Reconciliation and Evaluation; Now what?

inclusion
research
indigenous
evaluation

(J Noureddin) #1

May 26-May 29 The Canadian Evaluation Society’s 2018 Conference was hosted in Calgary where the theme was “Co-creation” and the focus was to explore new and not-so-new approaches to evaluation in the context of Indigenous knowledge and methods. An impassioned keynote of Indigenous evaluators reminded the packed room that there has been countless studies, reports and research published backing the need to indigenize evaluation practices. What then, they asked, is the hold-up in implementation?

Over the three days, there was lots of interesting conversations around when and how the sector can begin looking to Indigenous ways of measuring and evaluating as valid practices and not simply, work-arounds or “exceptions” to rule; Indigenizing evaluation is not just a way of being more “inclusive” but, a must in the field’s path towards reconciliation.

Big questions around what constitutes evidence and what role, if any, non-Indigenous evaluators play in measuring towards an Indigenous communities’ goals and needs, all contributed to an amazing learning experience. Dr. Nicole Bowman, one of the keynotes and a leading voice in the global initiative to connect evaluation efforts around the world with her “EvalIndigenous” work group, finished off her powerful speech by suggesting all read “Pagans in the Promised Land: Decoding the Doctrine of Christian Discovery” by Steven T. Newcomb.


(Stacey McDonald) #2

@JNoureddin, could you share some examples of the practices that you mention? What are some of these practices or methods that we should no longer consider as ‘work-arounds’ or ‘exceptions’, but instead recognize as valid?


(J Noureddin) #3

No specific Indigenous practices or methods were shared as being the ultimate way of measuring and evaluating but rather, two principles were mentioned repeatedly as rules of thumb:

  1. Do not assume that a practice/method which works in one community will work in other communities; Indigenous communities are unique and each have their own ways of doing and knowing
  2. The Indigenous ways of collecting evidence and sharing knowledge is valid. Full stop.

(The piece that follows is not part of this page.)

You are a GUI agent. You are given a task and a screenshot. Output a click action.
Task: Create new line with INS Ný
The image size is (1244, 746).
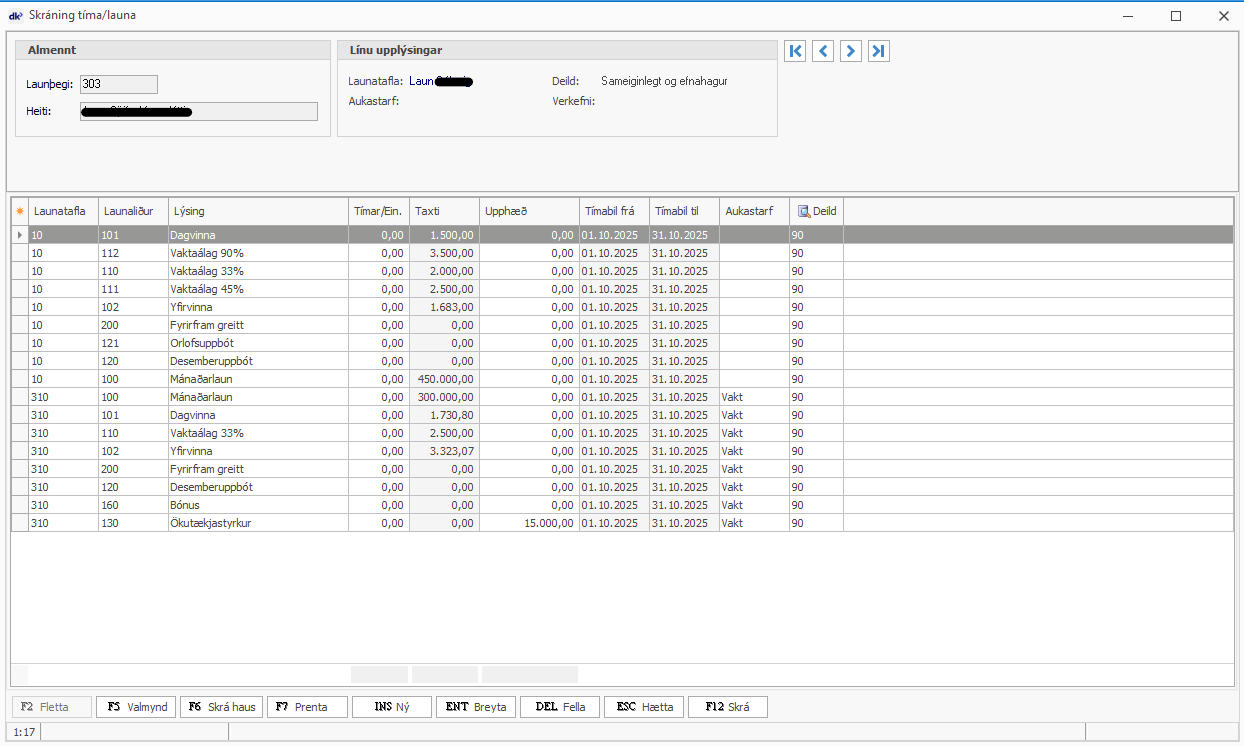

The underlying message was that the categorization of data and evidence used to distinguish between Indigenous truths and non-Indigenous truths is arbitrary and discriminatory.
The take aways: Non-Indigenous evaluators must…
-Make space for Indigenous evaluation practices and methods
-Accept Indigenous evaluation practices and methods as valid and equal
-Support Indigenous evaluators to provide the expertise and take the lead


(Phil Nowotny) #4

As service provider to the homeless with a significant part of our clients being indigenous this is an important but nontheless challenging topic for us. From the very limited humble approached we have endeavoured, the take away for me is that 2 factors are the crux:
a) time
b) knowledge/resources

Re a)
Indigenous geared evaluation to me seems more time intensive, particularly due to many elements overlapping what we could call qualitative research
Re b)
Access to qualified/trained people and also the resources to pay them is the even bigger challenge.

But there’s hope:
Together with Prof. Tracy Coates from Ottawa U we commissioned a student project to investigate options into indigenous appropriate programme evaluation. Please feel free to contact me if you would like to have the report.
Their outcome pointed towards the Waawiyeyaa Evaluation tool which is Anishinaabe informed
https://www.johnstonresearch.ca/product/the-waawiyeyaa-evaluation-tool/

For OTF, I think wherever indigenous service users are involved, I’d earmark a portion of the evaluation budget for that purpose OR provide relevant resources like in your eval training toolkits/webinars; even better a repository.

In any case, more resources are welcome - please share widely!!!


(J Noureddin) #5

Thank you for sharing Phil. Sufficient time and resources surfaced in our discussions numerous times as factors that contribute significantly to the effectiveness of an evaluation and specifically, when working with Indigenous communities. As participants, we were invited to think more deeply around our definitions of common terms like “effective”, “qualitative”, “outcome” and how these words can and do signify different things to different communities. We were challenged to think outside the box; “Re-imagine what a meeting looks like. Helping to haul water can provide just as many meaningful opportunities to learn, if not more, than a scheduled meeting can”


(Stacey McDonald) #6

@pnowotny have you used this evaluation tool? I’d love to hear about your experience with it if you have.


(Phil Nowotny) #7

Hi Stacey, not yet and unlikely to happen anytime soon. Did I mention resources as a constrain x-/?


(Stacey McDonald) #8

@pnowotny yes, i did see that. I know that this is a common challenge, and one that is hard to overcome once a project has begun.

While this may not help right now, don’t hesitate to include the money you need for your evaluation as part of future grant applications. At OTF, organizations can request up to 10% of their grow grant for their evaluation. Many organizations don’t take full advantage on this, and that may be because OTF needs to be clearer about that, which is why I wanted to share it here.